Dogs Urine and the Backyard Lawn
URBAN LEGEND ALERT!
This urban legend arose from the theory that acidic urine may cause urine burning. Some people have started feeding their dog tomatoes or tomato juice to try to change the pH of the urine. This however usually does not work and may be dangerous to the health of your dog! Changing the urine of the pH will not stop the lawn burning. The main reason your lawn is burning is because of the presence of urine or feces along with the related nitrogen content and concentration of the waste products.
The best prevention would be to dilute the concentration of the nitrogen by immediately removing the feces and diluting the urine with lots of water. Some people have even sprinkled sugar on their lawn in conjunction with the water to try to change the fauna of the lawn and help it along. However in this day of water shortage and rationing, this may not be possible. There are commercial products available in tablet form for the pet or liquid to apply directly on the lawn that helps to correct the problem.
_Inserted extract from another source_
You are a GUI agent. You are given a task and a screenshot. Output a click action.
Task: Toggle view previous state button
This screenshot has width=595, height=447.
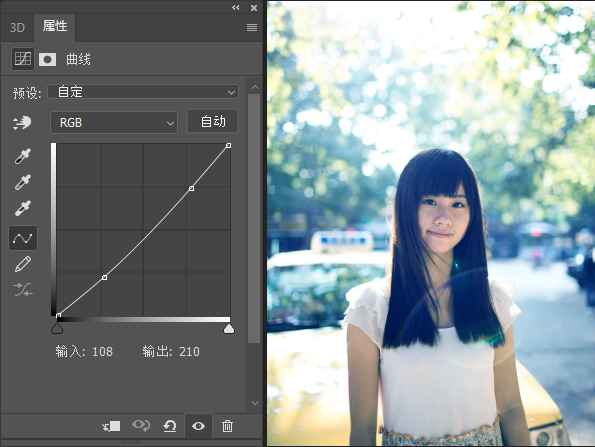coord(141,425)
Another alternative is to train your pet to go on a non-grassy area that will save your lawn. There have been cases where enough tomatoes were fed to alter both the pH and upset the dietary balance, resulting in painful kidney stones! Please talk to your vet before changing your pet’s nutritional diet drastically. As stated before, the pH of the urine has little or no effect on the urine burn damage to the lawn. Feeding your pet tomatoes or tomato juice will not help your lawn but instead may cause health consequences for your pet. Some owners have tried to indirectly increase the water content of their lawn by offering more canned food, or adding salt to the pet’s diet. The thought was to increase their pet’s water intake. Owners believed that by adding more water into the pet, the pet would have more dilute urine. The problem is that the pet will need to urinate more frequently. Plus if there are any underlying disease problems, the increased water intake could result in kidney disease or even heart disease.
Please consult your veterinarian before trying the change your pet’s diet with non-traditional supplements or foods.